Q: Why did DMA decide to move to BIM?
David Miller: We started our journey in 2008, and at the time, we did a substantial amount of work that involved helping other firms with complex geometries on projects. We already used 3D software to do that, but the software wasn’t intelligent. BIM is 3D, but 3D isn’t necessarily BIM. A BIM process uses intelligent data throughout. The 3D visualization was great to a point, but we always had to turn to traditional 2D CAD to create the documentation. The process was inefficient, and we saw BIM as a way to gain efficiency.
Q: Can you describe your transition process?
Miller: We started by providing about six days of training to our staff of four people. The training was divided into 40-minute sessions, so that we could learn without disrupting other projects. We then piloted BIM on a small housing scheme: nine flats with retail space on the ground floor.
Q: Why did you select that project?
Miller: It was the sort of project we do frequently.
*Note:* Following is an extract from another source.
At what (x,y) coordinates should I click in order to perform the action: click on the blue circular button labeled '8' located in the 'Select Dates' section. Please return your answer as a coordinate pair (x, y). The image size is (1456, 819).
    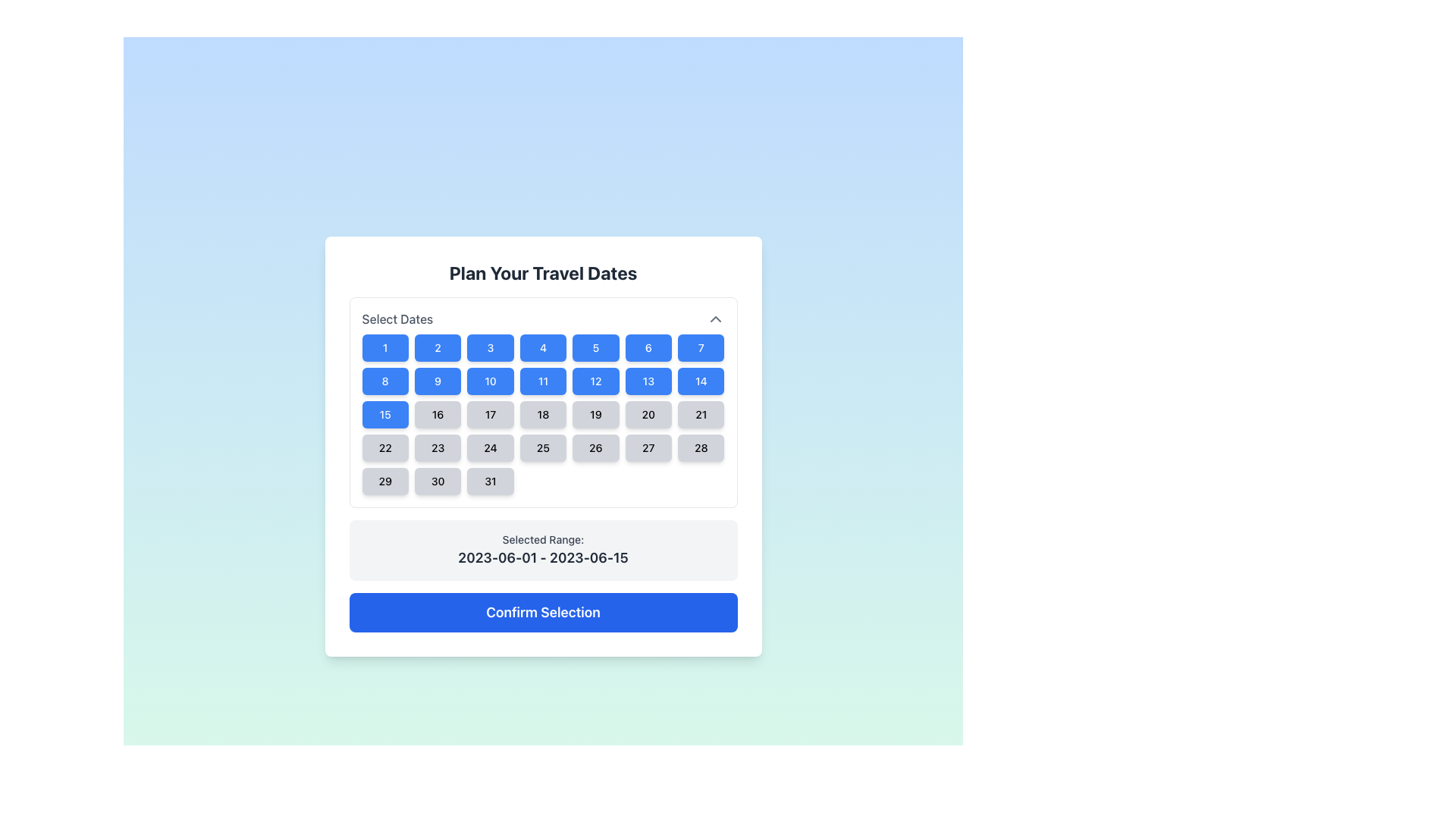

We knew that if we had any problems, we could always shift back to a 2D environment. That wasn’t necessary or even tempting once we got started. Piloting a small project that was a familiar project-type worked well for us. With a small project, it’s easier to change your way of working efficiently. It’s also probably a good idea to work with collaborators already skilled in BIM, such as MEP (mechanical, electrical, and plumbing) engineers. Collaborating with BIM enhances projects, and experiencing that can help build enthusiasm for BIM from the beginning.
Q: What other advice would you give to a firm considering piloting BIM?
Miller: We designated a BIM champion, and that proved to be quite helpful. One of our team members, a young and talented architect, understood BIM tools. She really pulled us along, and got us up and running smoothly. You do need to be careful that every challenge doesn’t get diverted to the BIM expert. As some point, everyone needs to become a BIM champion. BIM isn’t subject matter that one person masters; it’s a process that involves a cultural shift for everyone.
Q: How has relying on a BIM process affected your business and the way you work?
Miller: We measured our performance before, during, and after our shift to BIM. At first, our level of efficiency was about the same as it was pre-BIM. Then, it started improving quite markedly. Looking back, I think the jump in efficiency really helped make our practice more sustainable during the recession. We’re also delivering a high level of consistency and quality, and our clients appreciate that. About 88 percent of our work is repeat business, and the firm is growing. BIM has been a fundamental building block in our growth.